Set out word for word the line that contains "The width and height of the screenshot is (446, 446)." and each line after it, through the end of the data below, but exclude the pictures.

═══

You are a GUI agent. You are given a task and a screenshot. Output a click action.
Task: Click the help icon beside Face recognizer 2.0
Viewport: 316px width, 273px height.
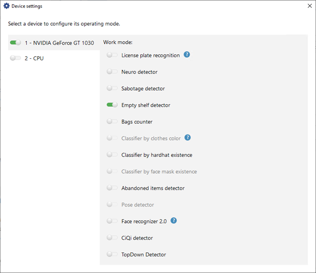pyautogui.click(x=174, y=220)
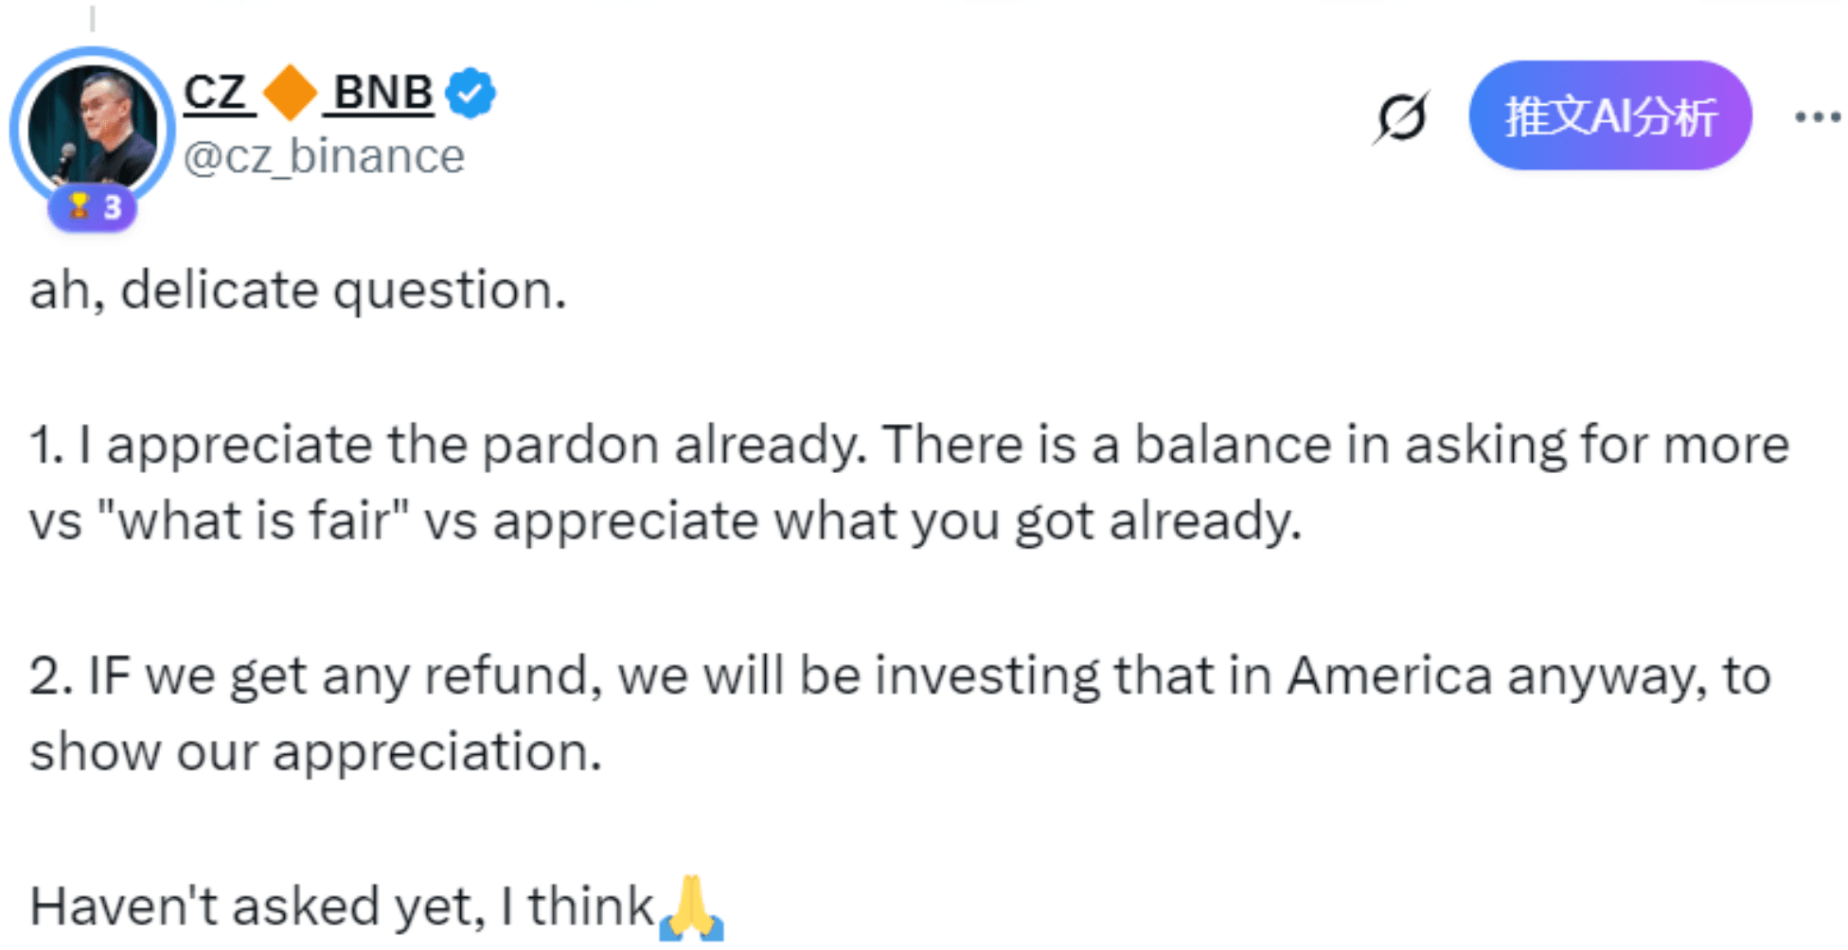The width and height of the screenshot is (1848, 950).
Task: Click the blue verified checkmark badge
Action: 471,93
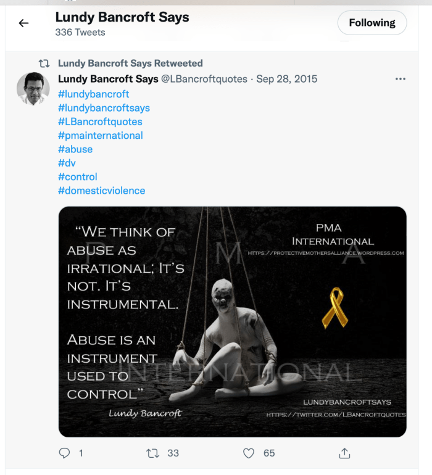Open Lundy Bancroft Says profile avatar

(x=33, y=88)
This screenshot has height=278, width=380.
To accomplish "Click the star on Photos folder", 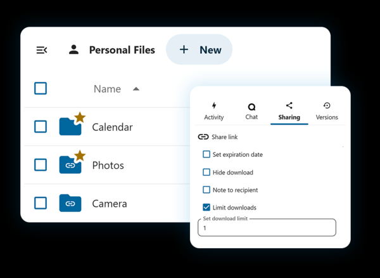I will click(80, 156).
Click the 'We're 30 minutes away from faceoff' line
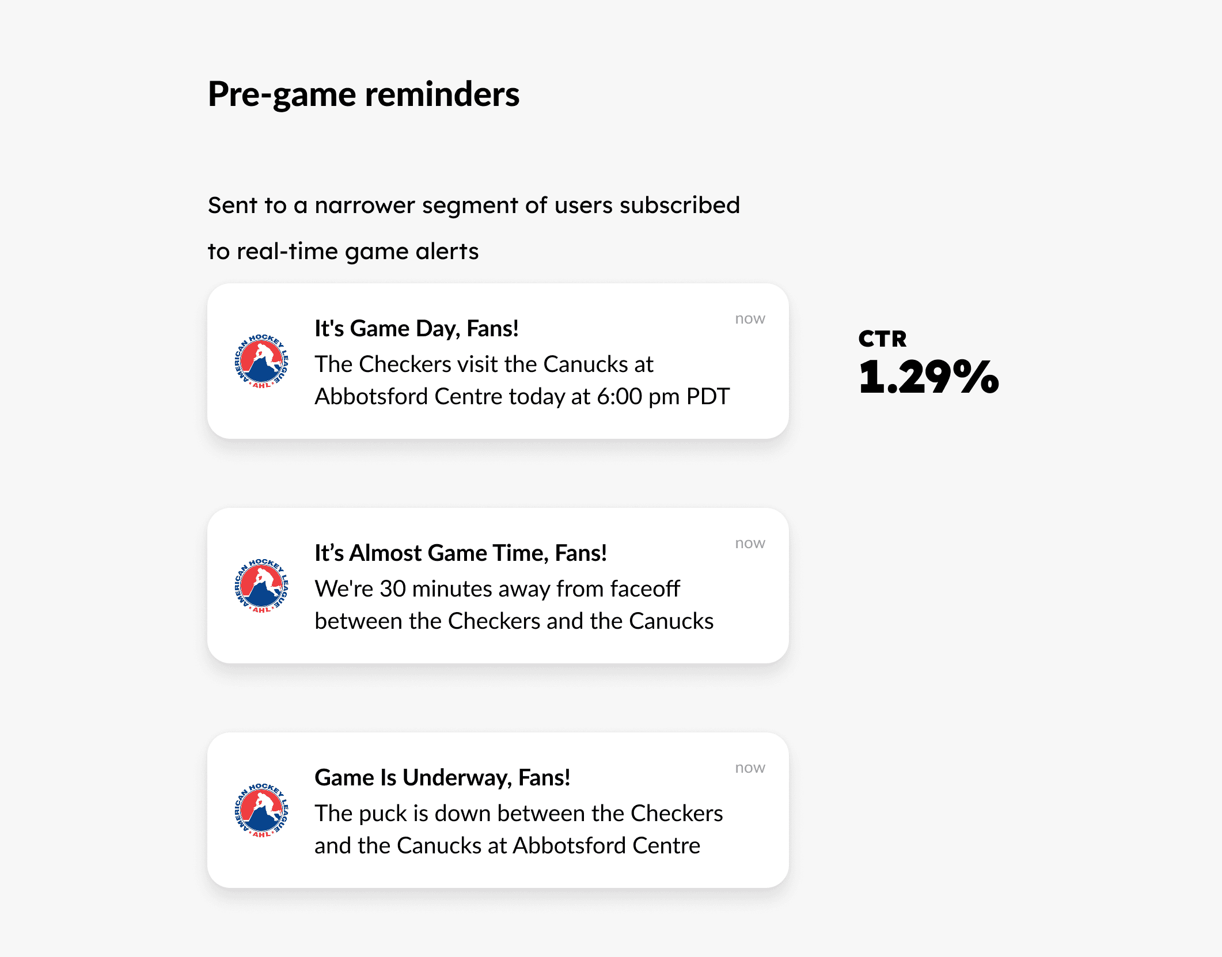Viewport: 1222px width, 957px height. pyautogui.click(x=497, y=588)
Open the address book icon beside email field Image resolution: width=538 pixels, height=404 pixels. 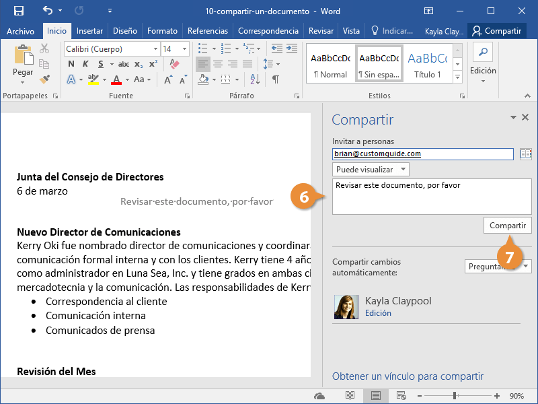pyautogui.click(x=525, y=154)
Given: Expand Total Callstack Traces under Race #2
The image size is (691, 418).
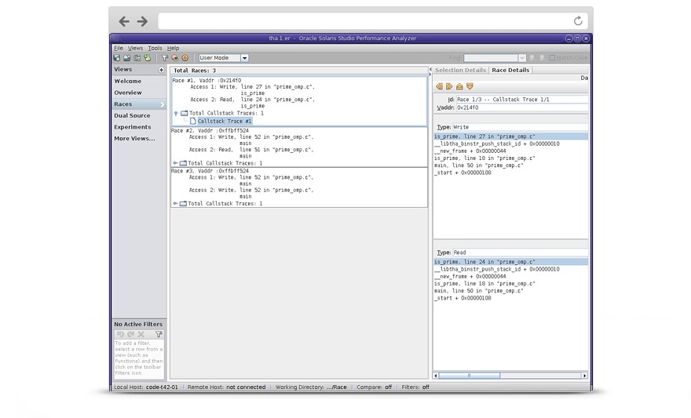Looking at the screenshot, I should pos(175,163).
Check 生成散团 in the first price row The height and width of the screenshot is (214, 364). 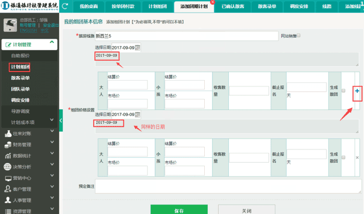pyautogui.click(x=344, y=90)
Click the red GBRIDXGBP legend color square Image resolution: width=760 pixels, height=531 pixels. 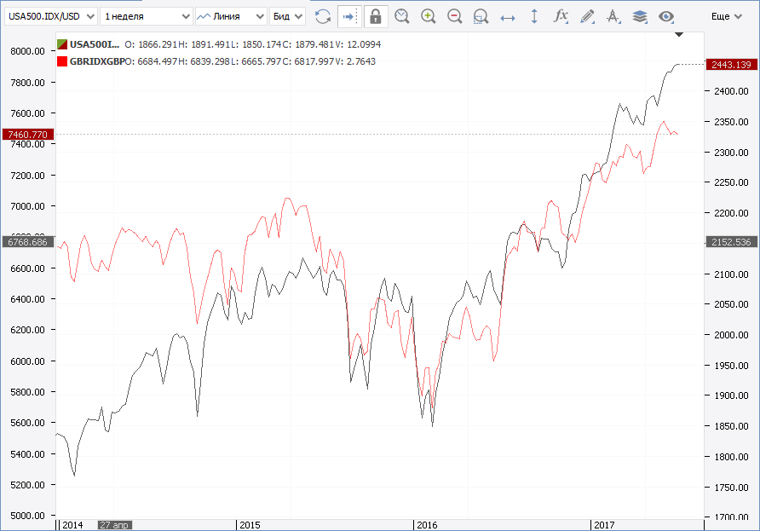coord(62,61)
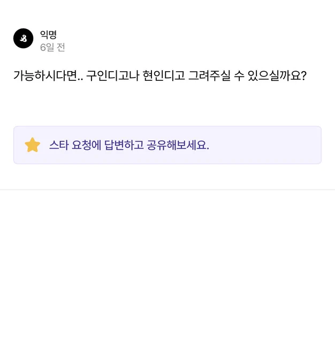This screenshot has height=364, width=335.
Task: Click the white symbol inside the avatar
Action: click(24, 39)
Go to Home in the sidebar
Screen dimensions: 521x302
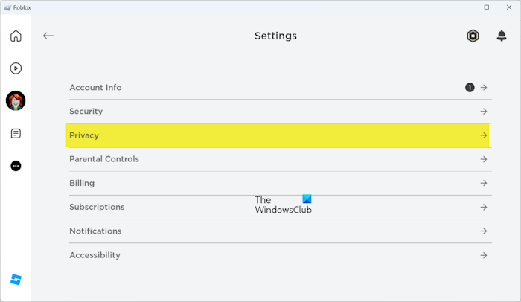16,36
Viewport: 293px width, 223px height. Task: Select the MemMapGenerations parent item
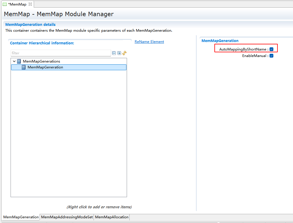coord(41,61)
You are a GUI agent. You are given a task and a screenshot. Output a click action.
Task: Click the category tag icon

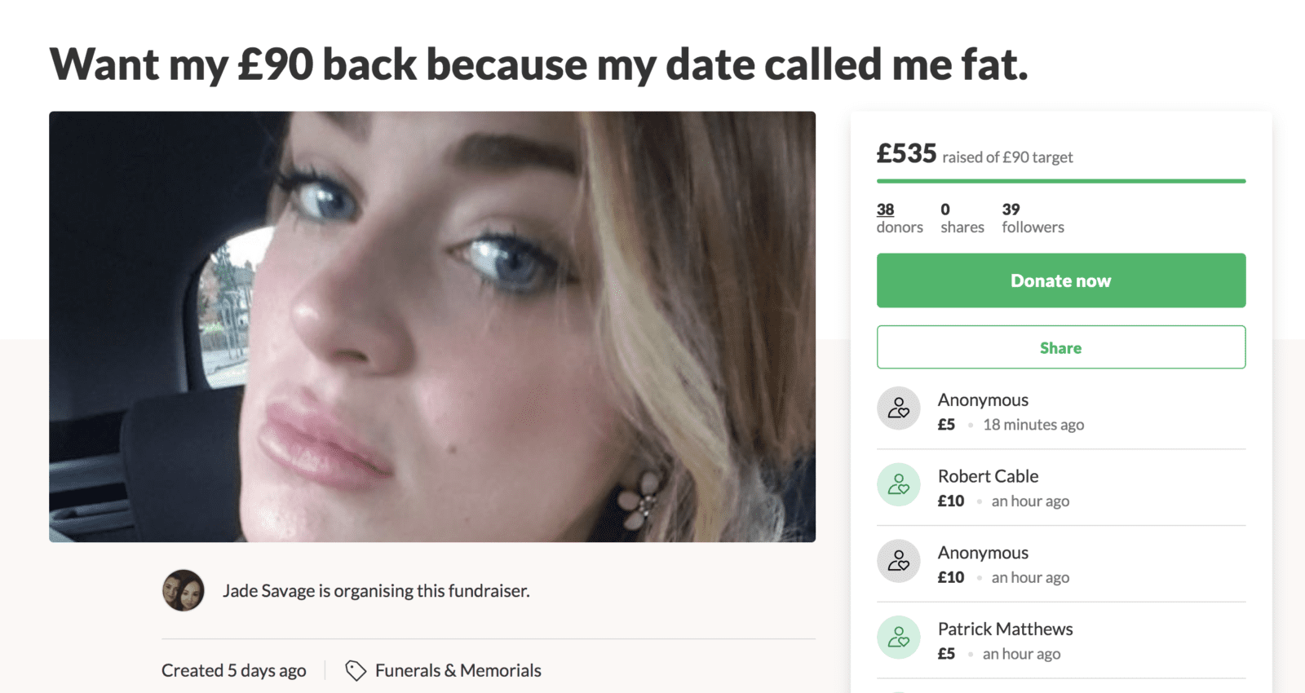355,670
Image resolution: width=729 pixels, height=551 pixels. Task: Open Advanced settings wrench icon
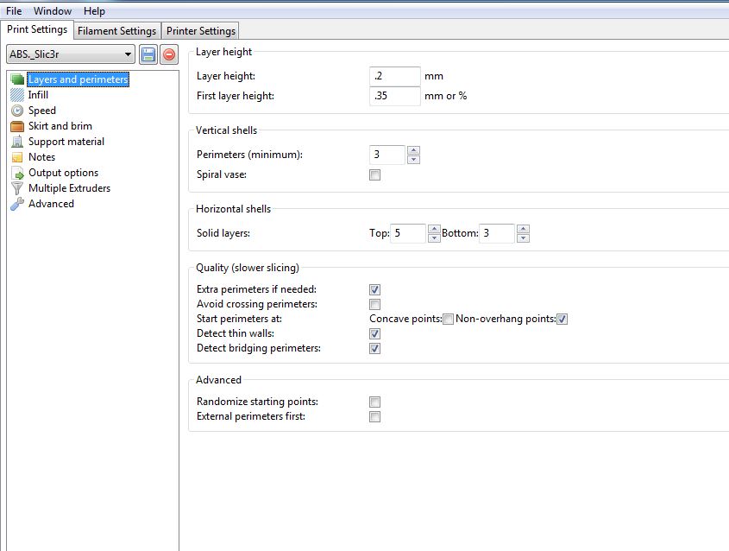pyautogui.click(x=17, y=204)
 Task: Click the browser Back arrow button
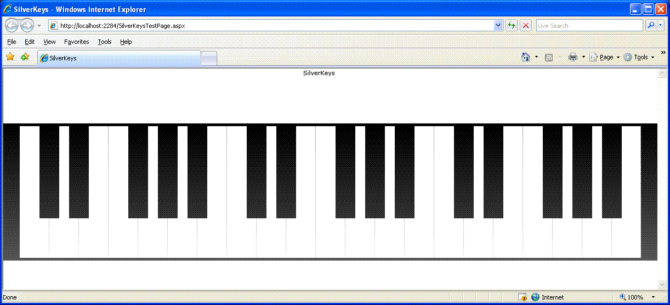pyautogui.click(x=12, y=25)
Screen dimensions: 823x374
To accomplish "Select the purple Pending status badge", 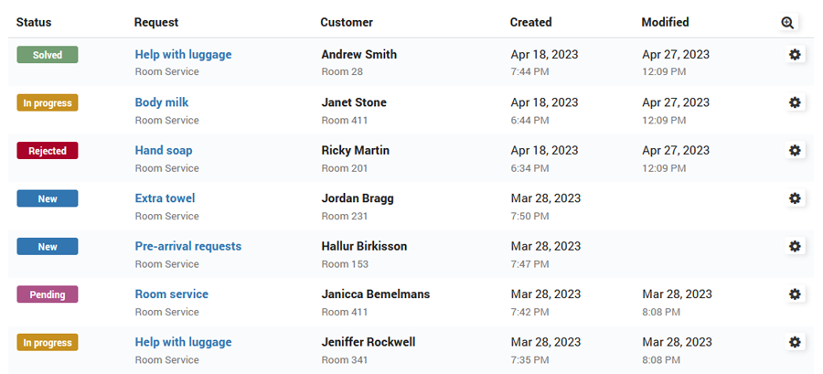I will pyautogui.click(x=48, y=294).
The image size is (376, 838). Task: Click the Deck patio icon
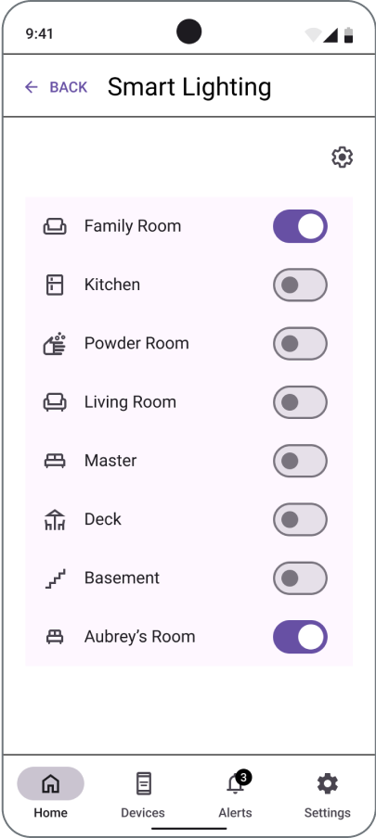click(x=55, y=519)
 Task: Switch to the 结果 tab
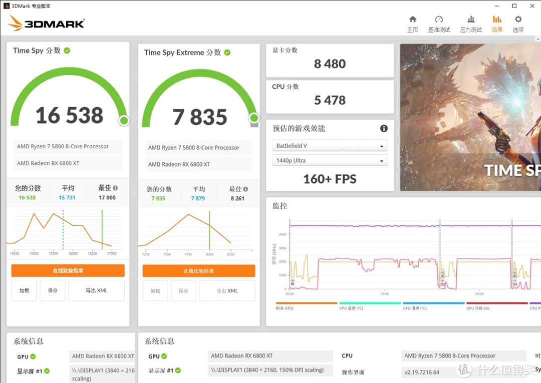click(x=496, y=23)
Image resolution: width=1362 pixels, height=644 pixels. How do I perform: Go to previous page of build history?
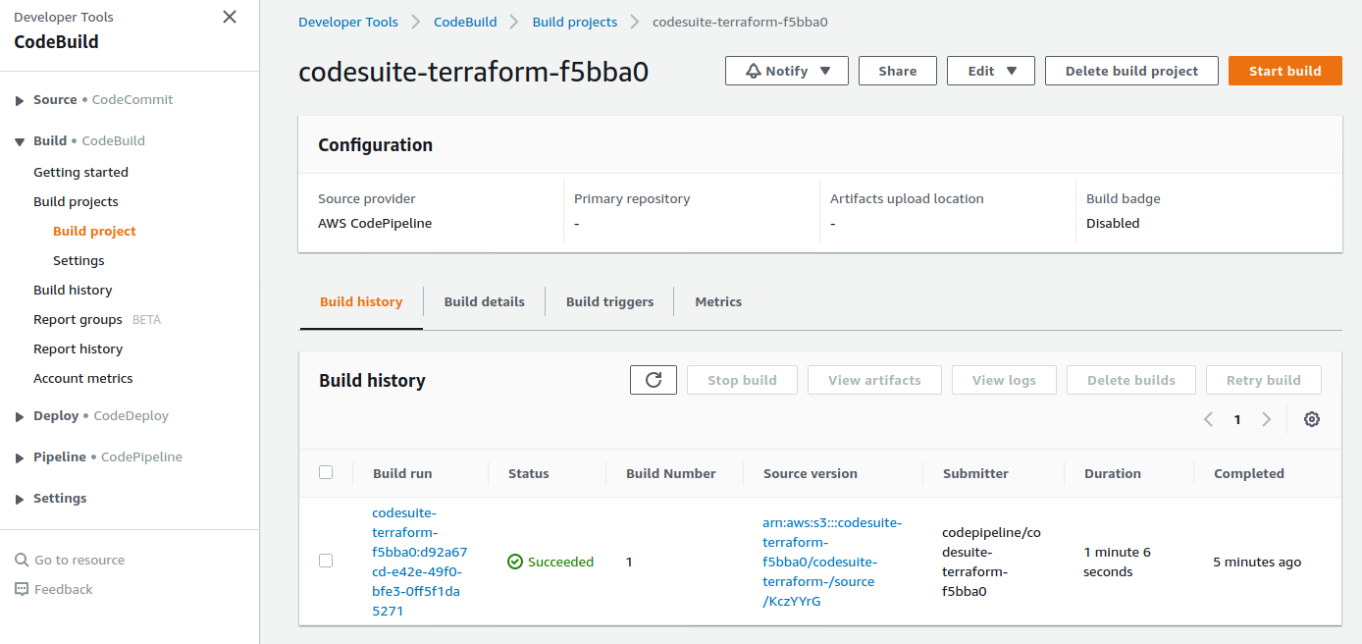[1209, 419]
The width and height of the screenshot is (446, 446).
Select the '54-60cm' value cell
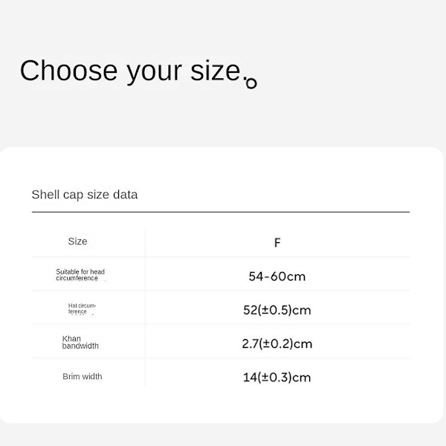point(277,277)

═══

## Response to this task:
The width and height of the screenshot is (446, 446).
Select the '54-60cm' value cell
point(277,277)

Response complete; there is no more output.